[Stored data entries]

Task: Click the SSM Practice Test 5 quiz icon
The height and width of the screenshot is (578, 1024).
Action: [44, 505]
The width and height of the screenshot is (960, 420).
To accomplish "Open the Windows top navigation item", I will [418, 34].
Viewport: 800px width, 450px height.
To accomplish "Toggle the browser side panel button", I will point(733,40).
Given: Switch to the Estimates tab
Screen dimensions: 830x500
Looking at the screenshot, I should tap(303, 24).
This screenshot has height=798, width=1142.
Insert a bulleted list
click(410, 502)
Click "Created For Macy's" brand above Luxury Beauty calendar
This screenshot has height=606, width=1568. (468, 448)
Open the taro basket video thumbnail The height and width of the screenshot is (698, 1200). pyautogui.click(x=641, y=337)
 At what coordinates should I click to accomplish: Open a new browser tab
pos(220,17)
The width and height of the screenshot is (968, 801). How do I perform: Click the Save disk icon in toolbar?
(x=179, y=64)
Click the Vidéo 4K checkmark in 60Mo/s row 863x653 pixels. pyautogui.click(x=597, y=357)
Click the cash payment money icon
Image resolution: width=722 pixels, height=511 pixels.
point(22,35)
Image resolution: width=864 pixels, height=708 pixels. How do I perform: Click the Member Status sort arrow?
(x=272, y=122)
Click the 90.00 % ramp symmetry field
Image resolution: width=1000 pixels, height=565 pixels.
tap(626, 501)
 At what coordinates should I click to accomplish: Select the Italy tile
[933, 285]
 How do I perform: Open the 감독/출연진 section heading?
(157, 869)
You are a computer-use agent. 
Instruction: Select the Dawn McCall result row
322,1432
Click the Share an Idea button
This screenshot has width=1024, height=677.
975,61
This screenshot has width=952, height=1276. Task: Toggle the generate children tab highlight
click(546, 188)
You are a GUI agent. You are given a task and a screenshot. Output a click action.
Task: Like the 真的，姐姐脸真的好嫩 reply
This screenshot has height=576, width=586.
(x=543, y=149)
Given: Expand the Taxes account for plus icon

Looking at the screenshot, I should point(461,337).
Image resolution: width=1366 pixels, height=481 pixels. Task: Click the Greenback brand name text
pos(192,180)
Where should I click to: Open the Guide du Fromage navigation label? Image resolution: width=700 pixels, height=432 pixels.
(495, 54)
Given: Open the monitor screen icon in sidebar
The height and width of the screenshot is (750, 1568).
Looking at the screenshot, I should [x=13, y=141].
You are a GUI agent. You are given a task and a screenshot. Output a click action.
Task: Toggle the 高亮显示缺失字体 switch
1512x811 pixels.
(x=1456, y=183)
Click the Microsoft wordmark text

■ Exercise:
Show all lines from the records above where the word "will" occurs.

■ Solution for this problem:
To accomplish "Open the Windows top navigation item", I will [418, 34].
To accomplish "Toggle the browser side panel button", I will point(733,40).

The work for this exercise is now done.